Erleuchte mich mit dem Lichte der Wahrheit, damit ich nicht leichtsinnig nach äußerem Schein, sondern nach innerster Überzeugung, nicht im Rausche verblendender Leidenschaft, sondern mit dem Gefühle der Liebe und Achtung wähle.
Lass mich wohl bedenken, dass von diesem Schritt nicht nur mein
Leben, sondern das Wohl und Wehe andrer geliebter Wesen abhängt!

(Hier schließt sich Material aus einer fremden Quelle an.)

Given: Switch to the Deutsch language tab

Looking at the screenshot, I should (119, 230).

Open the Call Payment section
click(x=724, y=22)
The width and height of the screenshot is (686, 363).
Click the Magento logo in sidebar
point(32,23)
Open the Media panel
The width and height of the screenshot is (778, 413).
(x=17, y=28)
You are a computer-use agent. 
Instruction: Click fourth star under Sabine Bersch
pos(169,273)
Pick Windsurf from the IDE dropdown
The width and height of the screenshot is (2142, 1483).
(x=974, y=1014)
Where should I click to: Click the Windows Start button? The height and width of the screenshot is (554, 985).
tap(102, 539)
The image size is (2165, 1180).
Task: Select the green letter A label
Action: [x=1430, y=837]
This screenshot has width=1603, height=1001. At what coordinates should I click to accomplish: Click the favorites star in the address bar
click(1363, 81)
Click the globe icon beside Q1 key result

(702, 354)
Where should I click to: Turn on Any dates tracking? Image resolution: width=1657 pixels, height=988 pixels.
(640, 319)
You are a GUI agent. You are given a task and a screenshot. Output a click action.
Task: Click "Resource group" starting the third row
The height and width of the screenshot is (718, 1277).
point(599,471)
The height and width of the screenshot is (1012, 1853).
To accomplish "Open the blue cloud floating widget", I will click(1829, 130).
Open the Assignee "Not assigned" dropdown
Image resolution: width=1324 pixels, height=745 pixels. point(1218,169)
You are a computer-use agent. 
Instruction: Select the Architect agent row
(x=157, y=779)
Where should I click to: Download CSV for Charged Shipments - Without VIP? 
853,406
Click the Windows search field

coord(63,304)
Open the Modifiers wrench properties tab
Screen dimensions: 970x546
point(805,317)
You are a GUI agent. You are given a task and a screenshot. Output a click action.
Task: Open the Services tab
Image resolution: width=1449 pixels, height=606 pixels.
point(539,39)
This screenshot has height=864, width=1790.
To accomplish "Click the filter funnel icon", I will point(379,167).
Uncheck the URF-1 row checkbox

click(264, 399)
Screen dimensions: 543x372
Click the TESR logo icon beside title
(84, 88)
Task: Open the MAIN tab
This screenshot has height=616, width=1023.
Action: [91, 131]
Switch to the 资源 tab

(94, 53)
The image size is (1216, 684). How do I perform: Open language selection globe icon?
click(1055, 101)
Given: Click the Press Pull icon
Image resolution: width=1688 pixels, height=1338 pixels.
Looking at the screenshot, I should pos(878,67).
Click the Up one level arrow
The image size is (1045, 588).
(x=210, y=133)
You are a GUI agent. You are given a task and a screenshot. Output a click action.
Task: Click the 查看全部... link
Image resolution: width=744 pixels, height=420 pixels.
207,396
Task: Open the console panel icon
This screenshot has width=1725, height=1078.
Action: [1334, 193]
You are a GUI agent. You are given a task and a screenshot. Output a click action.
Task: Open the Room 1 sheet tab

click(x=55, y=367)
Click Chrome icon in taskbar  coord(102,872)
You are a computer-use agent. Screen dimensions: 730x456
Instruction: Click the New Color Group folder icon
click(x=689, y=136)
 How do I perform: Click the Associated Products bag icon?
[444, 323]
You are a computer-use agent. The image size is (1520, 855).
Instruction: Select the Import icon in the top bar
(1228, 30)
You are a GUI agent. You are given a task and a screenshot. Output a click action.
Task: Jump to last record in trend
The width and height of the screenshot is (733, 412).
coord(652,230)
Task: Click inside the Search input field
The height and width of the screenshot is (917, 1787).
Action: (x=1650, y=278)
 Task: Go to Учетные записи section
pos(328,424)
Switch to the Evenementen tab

Lass mich erwägen, dass nicht nur Freude und Wohlleben, sondern des
Lebens Ernst und seine Pflichten mich in der Ehe erwarten, und dass
ich mit Liebe und Treue ausgerüstet, allein dem Kampfe, der in
keinem Leben ausbleibt, werde gewachsen sein müssen. Lass mich wohl
unterscheiden, ob Schmeichelei und Überredung und die Sucht zu
glänzen mich beeinflussen, oder ob ich der Stimme meiner Neigung
folge, indem ich den Gatten erwähle, ob ich mit ihm alle Trübsale
des Lebens werde tragen und ihm mutig zur Seite stehen wollen, wenn
uns das Glück verlässt!
Lass mich erwägen, ob diese Ehe mich auch
nicht in der Liebe meiner Eltern beeinträchtigen und ob sie mir
Gelegenheit geben wird im Guten zu erstarken und ein würdiges Glied
der Menschengesellschaft zu sein!
O Gott — und wenn ich Alles erwogen
und bedacht habe und fest in dem Willen verharre den Gefährten
meines Lebens zu erwählen, dann sei Dein Segen o Gott mit mir und
unsrem Bunde und der Glaube an Dich sei auch fürder [weiterhin]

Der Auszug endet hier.